Morgan Stanley reported a $3.7b write down on subprime related exposures. Make no mistake though, Morgan Stanley didn't bet on the wrong side of the market. It started the year with a short position in subprime, a position that earned good profit for the first nine months of 2007. Here is Colm Kelleher, Morgan Stanley CFO's explanation of what happened in the last two months:

We began with a short position in the subprime asset class, which went right through to the first quarter; as the structure of this book had big negative convexity and the markets continued to decline, our risk exposure swung from short to flat to long.

In essence, you can think of Morgan Stanley's trade as a short position in the junior tranche of ABS CDO, with an offsetting long position in the super senior tranche of the same structure.

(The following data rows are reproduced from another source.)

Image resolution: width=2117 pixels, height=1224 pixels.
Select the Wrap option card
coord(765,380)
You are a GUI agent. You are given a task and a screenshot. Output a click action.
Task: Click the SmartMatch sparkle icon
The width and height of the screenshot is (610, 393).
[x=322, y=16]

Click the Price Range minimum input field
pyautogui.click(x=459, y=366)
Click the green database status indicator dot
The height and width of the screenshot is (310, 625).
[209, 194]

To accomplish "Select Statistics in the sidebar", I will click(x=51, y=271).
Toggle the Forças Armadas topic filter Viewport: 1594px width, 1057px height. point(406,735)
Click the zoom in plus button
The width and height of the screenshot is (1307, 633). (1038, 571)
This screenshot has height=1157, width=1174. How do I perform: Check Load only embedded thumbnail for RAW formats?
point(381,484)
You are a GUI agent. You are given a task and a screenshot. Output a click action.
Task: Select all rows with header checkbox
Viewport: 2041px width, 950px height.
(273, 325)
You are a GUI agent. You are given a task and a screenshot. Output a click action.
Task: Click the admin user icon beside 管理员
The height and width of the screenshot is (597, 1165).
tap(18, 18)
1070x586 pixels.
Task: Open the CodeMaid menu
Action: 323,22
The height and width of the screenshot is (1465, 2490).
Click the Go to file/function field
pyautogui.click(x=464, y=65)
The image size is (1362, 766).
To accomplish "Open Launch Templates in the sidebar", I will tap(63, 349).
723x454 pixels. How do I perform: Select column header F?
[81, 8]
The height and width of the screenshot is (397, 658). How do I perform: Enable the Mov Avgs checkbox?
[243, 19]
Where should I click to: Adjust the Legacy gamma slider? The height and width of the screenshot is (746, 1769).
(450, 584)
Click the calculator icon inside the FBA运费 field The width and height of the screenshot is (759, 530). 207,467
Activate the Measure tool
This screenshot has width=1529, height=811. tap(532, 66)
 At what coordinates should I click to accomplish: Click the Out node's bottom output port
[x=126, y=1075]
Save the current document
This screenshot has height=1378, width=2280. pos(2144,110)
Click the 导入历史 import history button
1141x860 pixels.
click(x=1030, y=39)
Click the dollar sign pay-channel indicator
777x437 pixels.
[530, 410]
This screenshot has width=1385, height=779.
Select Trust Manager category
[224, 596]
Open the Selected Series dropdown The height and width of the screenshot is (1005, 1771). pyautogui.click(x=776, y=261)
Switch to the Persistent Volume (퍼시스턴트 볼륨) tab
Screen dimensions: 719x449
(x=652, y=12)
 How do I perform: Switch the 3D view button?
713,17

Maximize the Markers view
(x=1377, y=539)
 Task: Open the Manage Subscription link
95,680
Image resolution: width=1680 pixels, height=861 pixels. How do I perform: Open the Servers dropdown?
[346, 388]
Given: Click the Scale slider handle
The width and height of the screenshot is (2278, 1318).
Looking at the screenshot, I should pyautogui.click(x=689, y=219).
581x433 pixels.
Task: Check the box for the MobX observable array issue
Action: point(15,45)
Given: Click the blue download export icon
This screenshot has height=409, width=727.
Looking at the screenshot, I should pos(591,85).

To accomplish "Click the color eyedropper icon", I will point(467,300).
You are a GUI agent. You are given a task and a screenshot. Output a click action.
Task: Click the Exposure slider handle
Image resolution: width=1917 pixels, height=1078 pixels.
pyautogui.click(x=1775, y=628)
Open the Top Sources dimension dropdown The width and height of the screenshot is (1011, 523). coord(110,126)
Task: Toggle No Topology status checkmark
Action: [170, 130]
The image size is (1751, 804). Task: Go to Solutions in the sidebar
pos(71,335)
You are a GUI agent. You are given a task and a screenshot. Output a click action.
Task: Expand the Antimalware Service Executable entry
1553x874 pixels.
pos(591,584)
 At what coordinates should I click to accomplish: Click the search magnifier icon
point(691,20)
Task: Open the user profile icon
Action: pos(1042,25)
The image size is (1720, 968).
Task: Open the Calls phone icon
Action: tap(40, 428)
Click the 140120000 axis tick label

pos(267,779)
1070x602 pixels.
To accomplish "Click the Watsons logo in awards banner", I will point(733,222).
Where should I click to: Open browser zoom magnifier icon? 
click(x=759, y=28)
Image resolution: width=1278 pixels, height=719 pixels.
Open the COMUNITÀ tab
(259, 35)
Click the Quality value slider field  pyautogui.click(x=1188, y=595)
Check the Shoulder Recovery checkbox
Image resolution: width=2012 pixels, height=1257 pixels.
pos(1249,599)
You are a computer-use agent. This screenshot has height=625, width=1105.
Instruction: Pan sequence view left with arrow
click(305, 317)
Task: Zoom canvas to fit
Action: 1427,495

Initially, as the delinquency ratio in subprime market on the rise, the junior tranche suffers the first loss and declines more in value than the super senior tranche. The overall trade represents a short subprime position.

In the last two months, as the subprime problem continued to worsen, the junior tranche has lost most of its value with losses now bites into the super senior tranche. Since the value of the junior tranche is floored at zero, it now declines in a much slower pace than the value of super senior tranche. As a result, the trade now becomes a long position in subprime, hence the $3.7b paper losses.